The horticulture workforce crisis is growing, and pickers say there is a simple solution – better pay and conditions. Kristin Hall from One News reports the message from industry veterans is that the industry has relied for too long on migrant labour to keep pay low, and it hasn’t risen in line with inflation. The story also discusses another reason why local workers aren’t taking up the jobs – people who have lost work this year are largely urbanised, but that’s not where the orchards are, so more needs to be done to make moving for work an attractive prospect.


Got some feedback about The Bulletin, or anything in the news? Drop us a line at thebulletin@thespinoff.co.nz

Colin Craig, Mike Lee and Gareth Morgan (Image : Tina Tiller)

Right now on The Spinoff: Stewart Sowman-Lund speaks to insiders on some of the most chaotic campaigns of recent political history. Christopher Tremewan writes about the history of Labour governments, and how quickly they can turn conservative. Don Rowe investigates how chips with weird flavours are actually produced (rather than asking why, which everyone else quite rightly does.) Josie Adams picks out some classic dystopian texts that could be adopted by the real estate industry. Ruby Clavey speaks to the organiser of a strip club night that prioritises safety for queer people of colour performers. Maia Hall meets some of the campaign managers behind Bird of the Year candidates. And the Phoenix Summit looks at the lessons of 2020 for the creative industries.


For a feature today, a piece about a TV show that was hugely influential on how New Zealanders perceived local music. We’ve republished a retrospective by Fiona Rae about the show Ready to Roll, or RTR as it later became, which included local bands covering “the hits of the day”. It also became increasingly a driver of record sales, and allowed local bands to record some of the earliest music videos – an increasingly important format.
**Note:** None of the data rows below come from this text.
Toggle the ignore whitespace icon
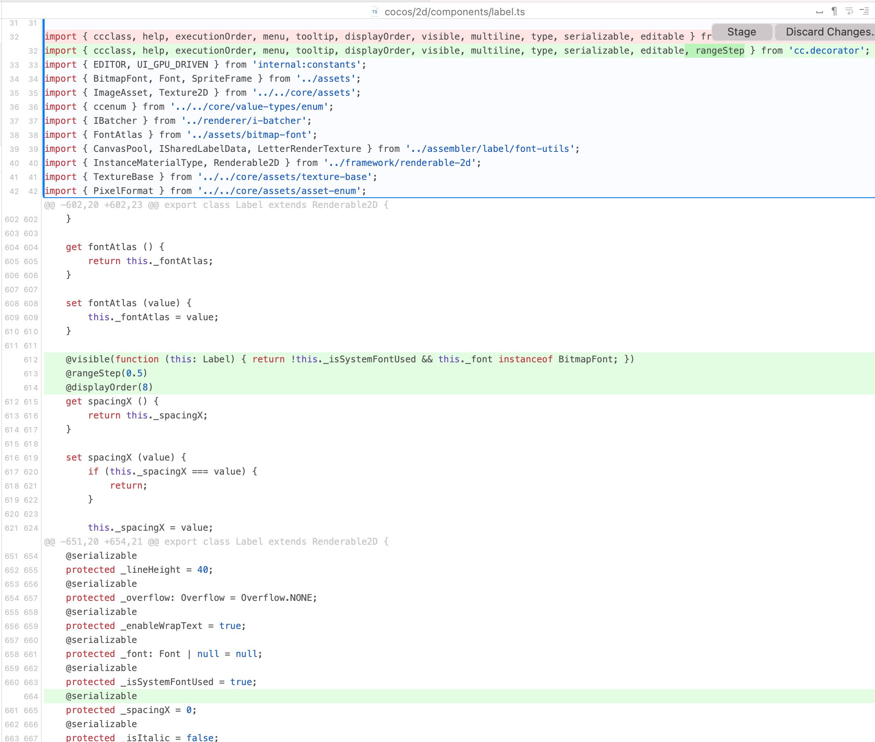Viewport: 875px width, 742px height. [819, 12]
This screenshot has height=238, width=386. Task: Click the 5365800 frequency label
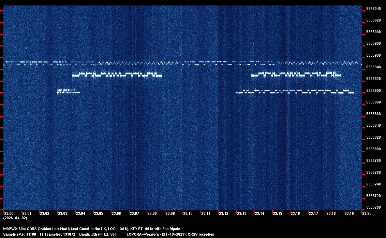[x=373, y=149]
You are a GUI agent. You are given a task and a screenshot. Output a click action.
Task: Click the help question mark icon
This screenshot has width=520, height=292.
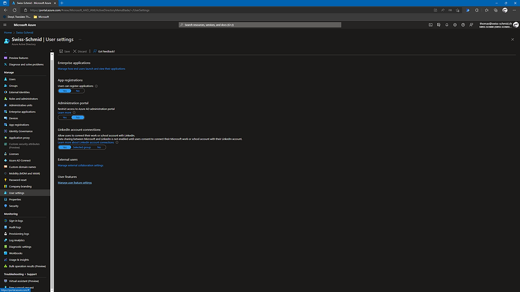[x=463, y=25]
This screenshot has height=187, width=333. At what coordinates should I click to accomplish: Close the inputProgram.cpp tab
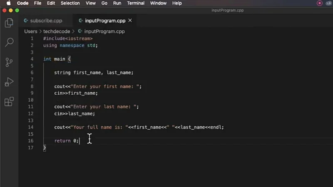point(130,20)
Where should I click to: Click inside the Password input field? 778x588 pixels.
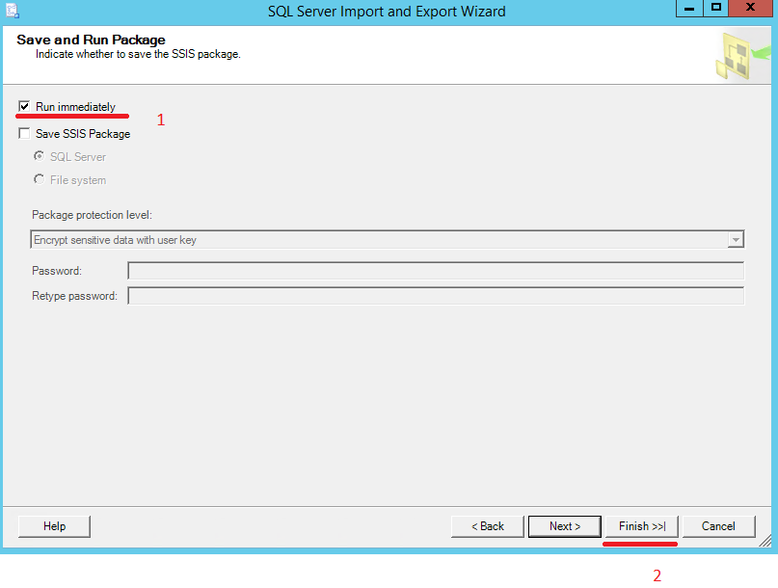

Here’s an excerpt:

“Unfortunately few local artist clips were produced by their respective New Zealand record companies, which is why we got involved,” says Blake. Clips made by the rock unit occasionally fitted both programmes, RTR and RWP. “Those in this category were generally played on cutting edge RWP first as it was felt that inclusion on RTR might pigeonhole them in the pop category.”

Bands were filmed in the studio, or Blake would commission videos. Simon Morris, who was working for RWP, directed classics such as Sharon O’Neill’s ‘Maxine’, the Dance Exponents’ ‘Victoria’ and The Screaming Meemees’ ‘See Me Go’, the first local single to enter the charts at No. 1. In Dunedin, cinematographer Peter Janes worked with many of the emerging Flying Nun bands.
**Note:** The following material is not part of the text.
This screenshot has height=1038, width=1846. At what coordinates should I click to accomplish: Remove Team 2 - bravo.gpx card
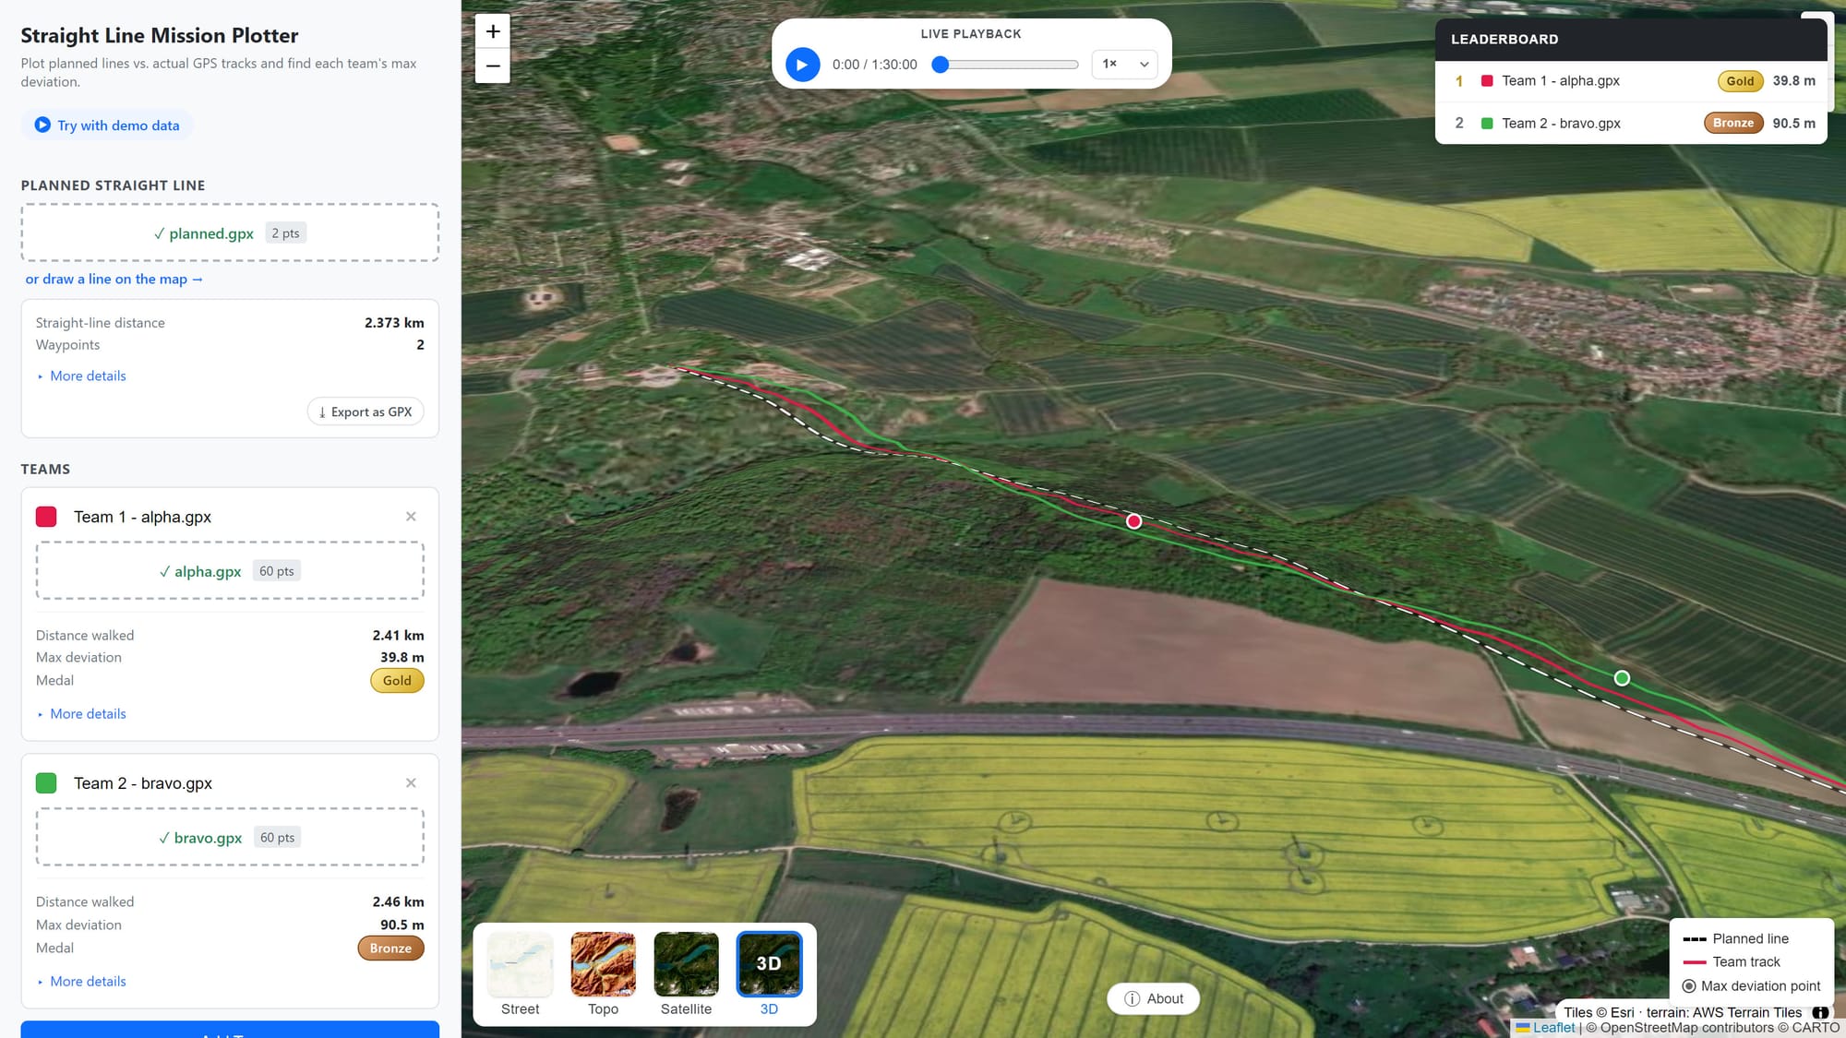coord(411,783)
Other local clips on RTR that are (now) classics include Th’ Dudes’ ‘Be Mine Tonight’; Hello Sailor’s ‘Blue Lady’; Deane Waretini’s ‘The Bridge’; Netherworld Dancing Toys’ ‘For Today’; The Chills’ ‘Pink Frost’; and the Pātea Māori Club’s mega-hit ‘Poi E’, which spent a month at No. 1 in 1984.


In sport, the Bledisloe Cup has ended fairly evenly poised, with the All Blacks losing the final game of four to Australia. The match was marked by ill-disciplined tacking, with both teams earning red cards for bad hits. As Marc Hinton writes on Stuff, the referee’s calls were exactly right if rugby is serious about eliminating contact with the head. Meanwhile, the Black Ferns have held a trial, and the Possibles managed to take down the Probables. As the highlights show, Possibles halfback Kendra Cocksedge was utterly brilliant in setting up one try with a quick tap, and scoring another with a brilliant solo run.